__READING PASSAGE__:
-=-=-=-=-

This blog post is provided by Jamie Priest, Camilo M. Ferreira, Philip L. Munday, Amelia Roberts, Riccardo Rodolfo-Metalpa, Jodie L. Rummer, Celia Schunter, Timothy Ravasi, and Ivan Nagelkerken and tells the #StoryBehindthePaper for the paper “Out of shape: ocean acidification simplifies coral reef architecture and reshuffles fish assemblages”, which was recently published in the Journal of Animal Ecology. In their study, the authors compare a healthy and an acidified coral reef, finding that ocean acidification is flattening coral reefs and reducing damselfish abundance.

Would it surprise you to learn that some fishes are quite the architectural connoisseurs? Damselfishes, perhaps the most iconic denizens of coral reefs, have strong preferences for complex coral architecture, and the finest branching corals are prime reef real estate. So, what happens when these habitats get bent out of shape? In our study, we set out to investigate how ocean acidification is flattening these underwater metropolises, and what this shift in habitat characteristics will mean for resident damselfishes.

Coral reef flattening is not a wholly novel phenomenon. It is, for example, associated with prolonged or repeated bleaching events that lead to widespread coral death, after which their skeletons eventually crumble away, or else with unusually strong erosive events such as storms. However, ocean acidification, the insidious counterpart to ocean warming, acts in far less intuitive ways to alter coral reef architecture.

It takes a lot of calcium carbonate to build a coral skeleton, and the more complex the structure of the skeleton, the higher the carbonate demand will be. In acidified conditions, this demand becomes increasingly difficult to meet, as the reduction in pH decreases the readily available carbonate ions. But for those coral species with simple, mound-like structures, which take less calcium carbonate to construct, this change in conditions can provide a welcome leg-up in competitive interactions. As pH drops, these ‘massive’ corals out-compete their struggling branching counterparts in the race for space, and can come to dominate the reef. Unlike in warming-only scenarios, where flattening is caused by coral death, this competitive shift leads to reefs where living coral cover remains high, but structure is nonetheless decimated.

To find out what this unique mode of reef flattening might mean for reef-fish communities, we turned to a naturally acidified area of coral reef that flanks an underwater volcanic seep in Upa-Upasina, Papua New Guinea. Here, volcanic gases steadily stream from the seafloor like the bubbles in a glass of champagne. The coral reef immediately adjacent to this seep is exposed to acidification conditions that are very much like those we anticipate under future climate change scenarios, whilst a mere 500 metres away, the reef is unaffected by the seep – an incredible opportunity to directly contrast current and future-analogous conditions, side-by-side, with a full suite of ecological interactions in place.

-=-=-=-=-

__DATA SUPPLIED__:
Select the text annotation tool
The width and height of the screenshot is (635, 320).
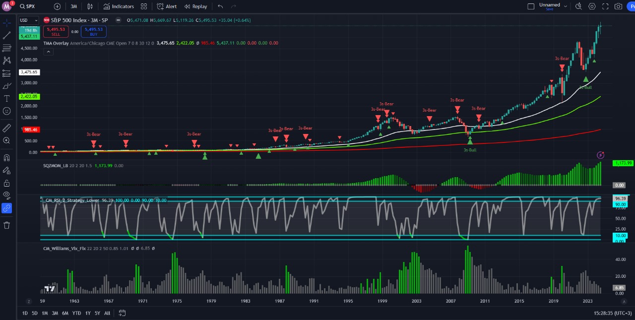(7, 98)
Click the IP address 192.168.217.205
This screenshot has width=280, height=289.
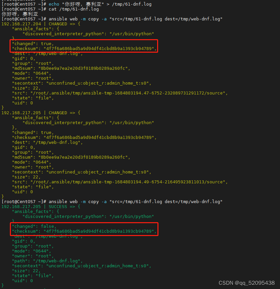[x=20, y=113]
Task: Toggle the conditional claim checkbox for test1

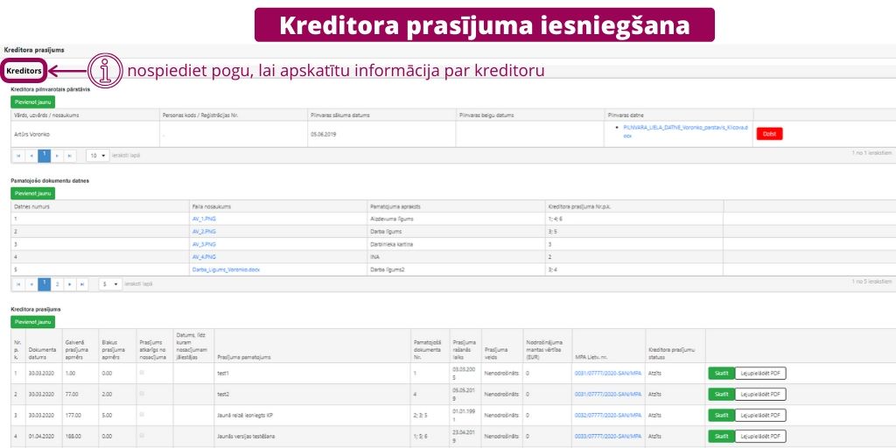Action: pyautogui.click(x=142, y=372)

-=-=-=-=-

__WORK TO COMPLETE__:
Please answer from the blog post on ocean acidification and coral reefs: which corals come to dominate the reef as pH drops?

__OUTPUT FOR THIS TASK__:
The "massive" corals, which have simple, mound-like structures.